Mandela-isation of Anwar?

by Azly Rahman

“Man proposes, god disposes”
Thomas a Kempis, ‘Of The Imitation of Christ’

While America awaits The Super Bowl, Malaysia awaits The Super Trial II this week to listen to the arguments concerning the predicament of Anwar Ibrahim.
Philosophically, what ought to be the shape of things to come? Where do we go from here, as a nation? Where do we wish to bring this nation that is in need of deep reflection on the meaning of nationhood and democracy?

Maturity after Mahathirism

If we take 1998 as a framework in looking at the changes this country is seeing politically, Anwar can be seen as an embodiment of Nelson Mandela.

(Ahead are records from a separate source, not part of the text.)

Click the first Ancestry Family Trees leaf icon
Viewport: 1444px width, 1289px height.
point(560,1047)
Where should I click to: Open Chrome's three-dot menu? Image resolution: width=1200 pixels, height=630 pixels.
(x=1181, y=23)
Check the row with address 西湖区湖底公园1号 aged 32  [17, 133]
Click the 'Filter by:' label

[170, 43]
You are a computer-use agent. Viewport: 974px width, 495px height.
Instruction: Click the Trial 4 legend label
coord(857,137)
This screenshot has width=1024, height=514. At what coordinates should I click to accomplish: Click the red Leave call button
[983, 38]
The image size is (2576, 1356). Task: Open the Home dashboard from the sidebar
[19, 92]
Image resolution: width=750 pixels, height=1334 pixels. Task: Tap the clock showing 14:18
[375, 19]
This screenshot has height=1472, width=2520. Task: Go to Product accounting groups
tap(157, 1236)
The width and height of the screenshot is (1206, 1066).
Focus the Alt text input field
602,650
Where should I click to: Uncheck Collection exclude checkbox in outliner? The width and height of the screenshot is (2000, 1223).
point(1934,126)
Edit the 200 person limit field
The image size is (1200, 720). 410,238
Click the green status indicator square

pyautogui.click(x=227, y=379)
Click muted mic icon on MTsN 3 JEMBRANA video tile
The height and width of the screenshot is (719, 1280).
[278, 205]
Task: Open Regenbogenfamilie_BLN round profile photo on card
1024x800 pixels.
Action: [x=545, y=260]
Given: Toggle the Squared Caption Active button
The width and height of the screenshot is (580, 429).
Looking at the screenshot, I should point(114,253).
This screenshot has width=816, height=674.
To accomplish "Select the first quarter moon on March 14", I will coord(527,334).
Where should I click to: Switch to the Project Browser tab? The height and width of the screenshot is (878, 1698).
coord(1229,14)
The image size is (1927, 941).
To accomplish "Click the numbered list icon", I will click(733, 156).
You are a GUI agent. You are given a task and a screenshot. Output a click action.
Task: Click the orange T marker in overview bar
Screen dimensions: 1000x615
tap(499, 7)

His spirit did not die for the six years he was jailed and upon his release a momentum was created that grew in strength to first, become institutionalised in the form of a strong Parti Keadilan Rakyat and next, of Pakatan Rakyat.

Divine intervention and human design propelled such changes – the evolution of a one-party Mahathiristic construct to an emerging two-party counter-hegemonic system that is making the current regime fearful and tremble.

Indeed from 1998 to 2010, Malaysians not also saw an evolution of critical sensibility but waves upon waves of loud protests on the streets, in parliament, in cyberspace, and in the minds of Malaysians against the excesses of the Mahathirist-inspired totalitarianism and autocraticism.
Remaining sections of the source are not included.